Not all relevant mentions will tag your brand directly on social media. Sometimes customers will mention you in other ways (misspellings, by product, etc.) or in places like blog comments or forums that aren’t as easy to find. 

You can set up Google Alerts or Mention to keep tabs on mentions that relate to your brand online. 


You can also search on many social networks for specific keywords or the most popular hashtags to find public posts that reflect a certain sentiment or demand for your product that you might want to act on.

Engaging: Spark and spur conversations

Everything from the Facebook banner you create to each online comment you make leaves a digital footprint. The more positive comments you and your community generate, the stronger your brand. That’s why it’s important to not just start these conversations but also to keep them alive, especially since many social media algorithms use engagement signals like comments to determine what to show in our news feeds.

It might be tempting to automate your engagement on social networks with a bot that likes and comments on your behalf, but you’ll get to a point where it starts to do more harm than good for your brand. In today’s automation-saturated internet, you need to prove there’s a thinking and feeling human behind your brand to actually connect with customers.

Instead, monitor your social channels daily and find opportunities to:

  • Address complaints
  • Thank happy customers
  • Talk to people who might like your products. 

Be human. Avoid copying and pasting responses all the time, and allow conversations to happen organically.

If the channel you’re on gives you access to a large audience or you’re speaking to someone with a sizable following, it might even be worth it to go the extra mile. Surprise and delight people with your responses, and you’ll find you might be able to gather a crowd around what you thought was a one-to-one interaction.

If you have t-shirts or other swag you can send out, it’s a good way to show appreciation offline, especially to influencers. Who knows—maybe they’ll even snap a picture to share online.

Keep in mind that not every mention will warrant a response. But if you see an opportunity to delight customers and build upon your brand’s reputation, go for it.

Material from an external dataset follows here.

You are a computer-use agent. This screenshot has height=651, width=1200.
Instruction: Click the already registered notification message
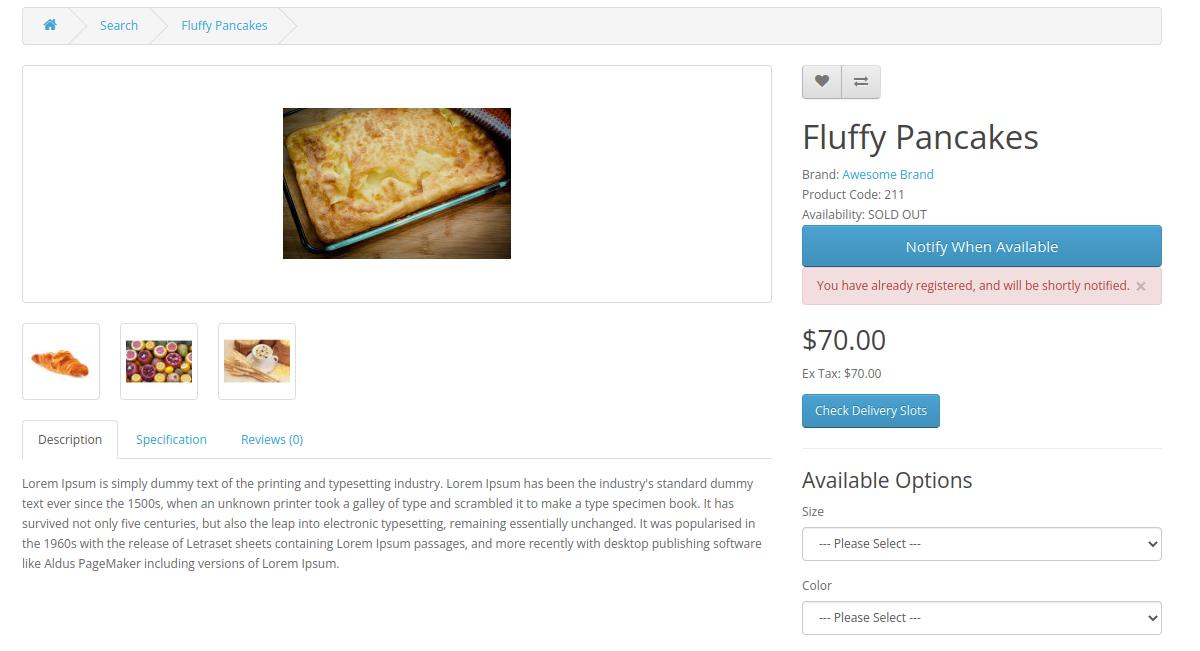(x=970, y=285)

Moderating: protect your reputation

Another important function of community management is managing your reputation online. This involves keeping your social profiles clean from spam and ensuring that any negative feedback is addressed.

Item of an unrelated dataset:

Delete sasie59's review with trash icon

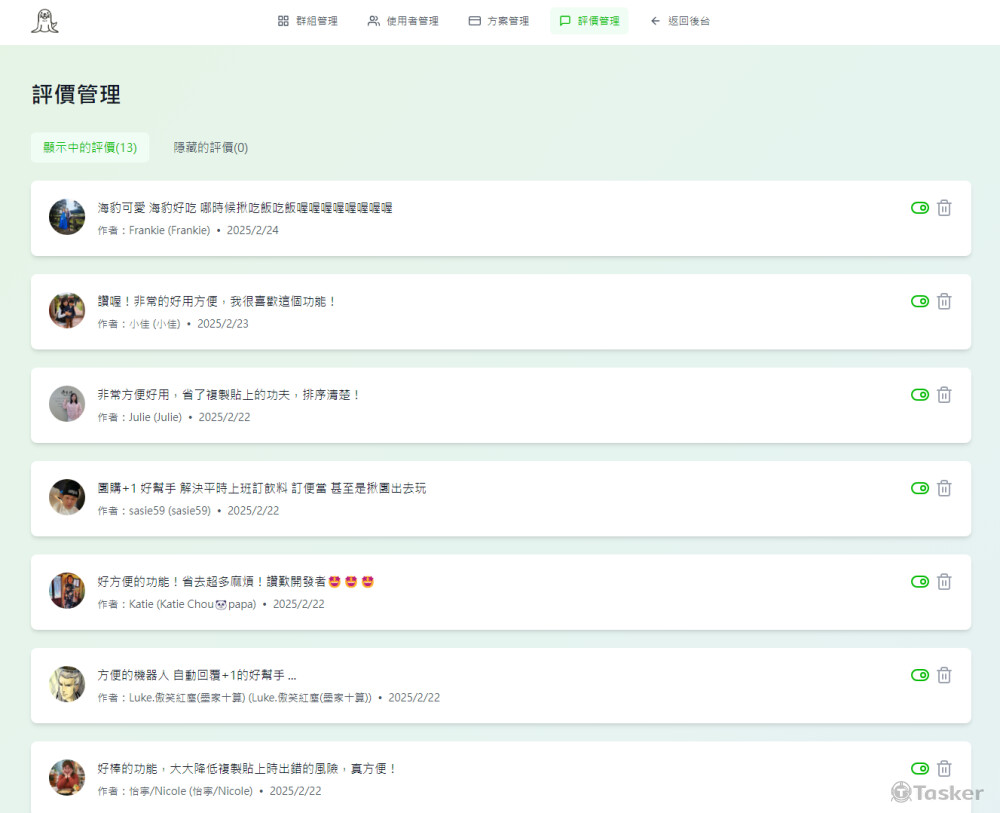click(x=944, y=488)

To start with, hide spam that detracts from the quality of your comment section. Avoid hiding or deleting sensitive comments, because that could be misinterpreted as censorship or deception, and cause a much bigger problem for how your brand is perceived. However, you should hide offensive and overtly promotional comments that might distract or confuse your community.

Of course, we can’t talk about moderation without talking about customer complaints.

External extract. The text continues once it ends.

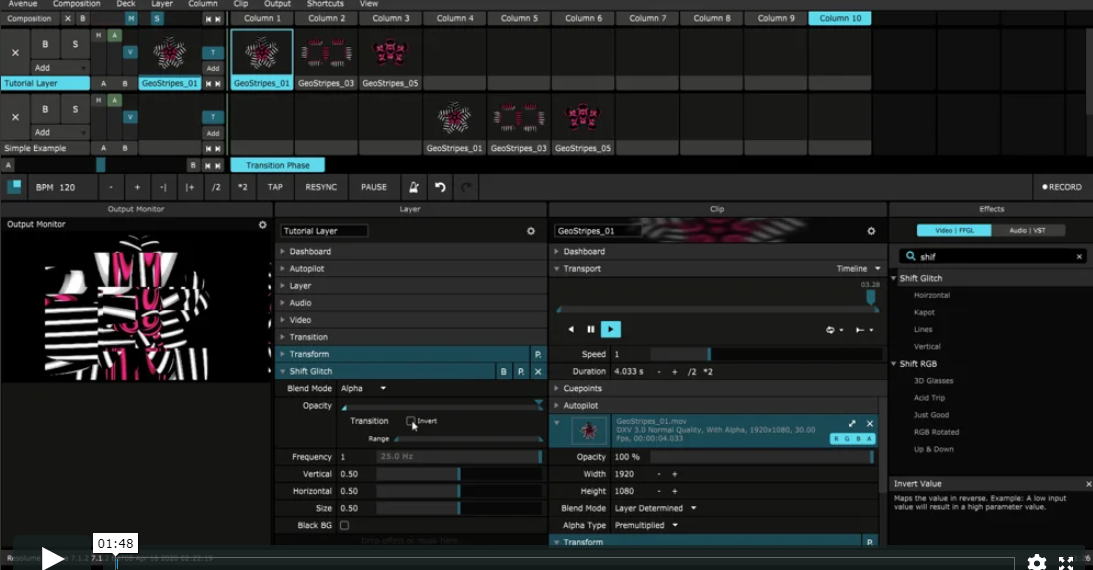This screenshot has width=1093, height=570.
Task: Clear the effects search field
Action: (1079, 257)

Customer complaints are almost unavoidable, and people tend to vent their frustrations online, which can be both good and bad for brands. If it’s a common question that you can quickly address, keep your answer public so others with similar concerns can see it.

But if the complaint is personal or the following conversation is complicated, take it over to a private chat, but try to keep it to the same channel.

For example, if the complaint is aired on Facebook, take it to Facebook Messenger. If it’s on Twitter, invite the person to direct message you with details. Some brands will ask a customer to email them or call support after they make a complaint on social media. This just makes it even more frustrating for an already-unhappy customer.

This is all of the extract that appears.